Stock up to standard
It is worth noting that A2 since last year, the drastic “de Stocking” operation has been officially completed.
Xiaoshidai noted that A2 pointed out today that the inventory management measures taken by the company in the fourth quarter of last fiscal year and the first quarter of this fiscal year achieved the expected results, and the channel inventory fell to the target level. “We have completed the action of replacing dealer inventory with fresher inventory,” A2 said. The channel inventory of the winning products reached the target level in the second quarter of fiscal 2022, which significantly improved the freshness of products at the consumer level.
A2 to Chu Chinese label milk powder
After experiencing “labor pains”, the baby milk powder giant is ushering in growth again.
According to the financial report, in the first half of fiscal year 2022, the sales of infant milk powder from the bid winning A2 to the beginning of the year was 188.7 million New Zealand dollars (about 803.22 million yuan), a year-on-year decrease of 11.4%. This was mainly due to A2 limiting shipments to dealers in the first quarter of the fiscal year to improve channel inventory levels.
A2 sales of infant milk powder in the first half of fiscal year 2022 from the beginning of the year (winning the bid)
A2 said that although the revenue in the first quarter decreased year-on-year due to the impact of limited shipments, the product sales of mother and baby stores and online channels to consumers showed a “double-digit growth” in the second quarter of this fiscal year, and the market share in China continued to rise month on month. “This reflects the good growth momentum of dynamic sales of A2 products.” The company said.
It is worth noting that this also makes A2 to chucheng one of the few international brands that can improve market share in the Chinese market.
In recent years, driven by the growth of local brand strength and the shift from cross-border channels to domestic channels, local milk powder brands are continuing to erode the market share of traditional multinational brands, especially Feihe, JUNLEBAO and Yili.
Xiaoshidai noticed that from A2 to the beginning, both offline and online market shares were rising.
According to the financial report, according to Nielsen’s data, in the first half of fiscal year 2022, the total retail sales of mother and baby stores in China decreased by 1%, while the retail sales from A2 to the beginning of fiscal year increased by 11% year-on-year, and the market share in this channel increased to 2.6%. The performance has been stronger in recent months. From October to December 2021, the market share of this channel increased to 3.1%, and reached a record high of 3.2% in December.

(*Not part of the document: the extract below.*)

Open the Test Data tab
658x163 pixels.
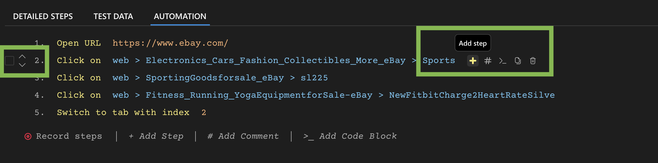[113, 16]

A2 to the beginning of the year, the market share in mother and baby stores increased
“Among China’s record market share, the growth rate of segment 1 and 2 products with concentrated new users and segment 4 products penetrating the big children’s market is significantly higher. Such a market share growth structure ensures the potential for sustained growth.” A2 indicates.

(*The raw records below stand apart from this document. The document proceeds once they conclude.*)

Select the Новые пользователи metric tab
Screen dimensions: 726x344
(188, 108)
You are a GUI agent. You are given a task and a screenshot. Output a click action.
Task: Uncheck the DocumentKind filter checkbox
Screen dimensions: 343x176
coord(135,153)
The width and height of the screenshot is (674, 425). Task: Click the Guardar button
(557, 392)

In addition to mother and baby stores, the company is also working on KA channels. “The national Ka channel has always been an important growth driver. We continue to focus on occupying market share in this channel, seeking growth opportunities in national and local Ka with low penetration rate, and expanding the penetration rate in second, third and fourth tier cities.” A2 said that thanks to these measures, the company increased its share in one to four cities in the first half of the year.
By the end of December 2021, the number of A2 distribution stores in China had increased from 228000 at the end of June 2021 to 246000.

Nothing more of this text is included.